=== Record extracts ===
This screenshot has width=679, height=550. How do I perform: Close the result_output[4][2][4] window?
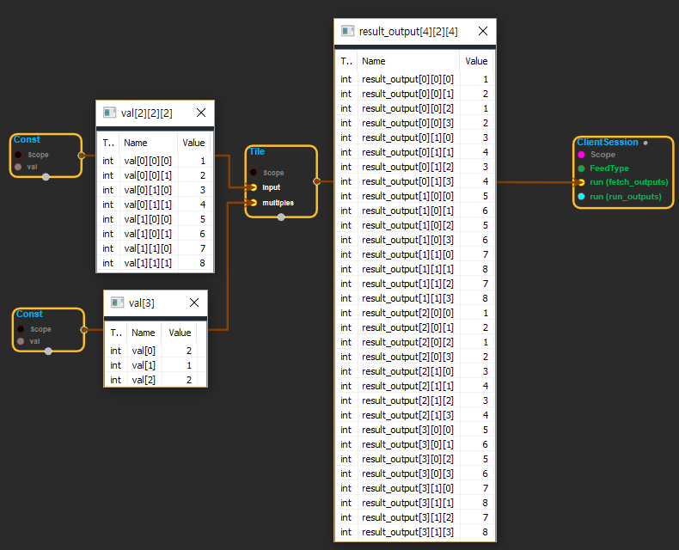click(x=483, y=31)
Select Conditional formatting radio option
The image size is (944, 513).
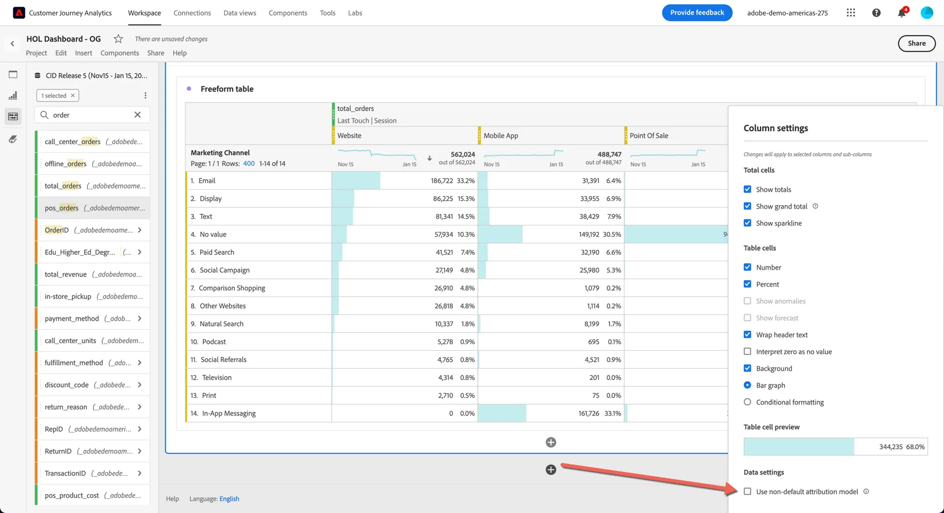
==
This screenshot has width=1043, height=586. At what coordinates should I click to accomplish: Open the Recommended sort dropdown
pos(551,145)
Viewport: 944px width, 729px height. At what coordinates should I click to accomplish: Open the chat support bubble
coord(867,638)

=== How to complete this task ===
Above are some records. Reproduce the lines from the one with "This screenshot has width=679, height=550." down to the one with "The image size is (944, 513).", keeping both, and leave every picture out.

=== Answer ===
This screenshot has width=679, height=550. How do I perform: Close the result_output[4][2][4] window?
click(x=483, y=31)
Select Conditional formatting radio option
The image size is (944, 513).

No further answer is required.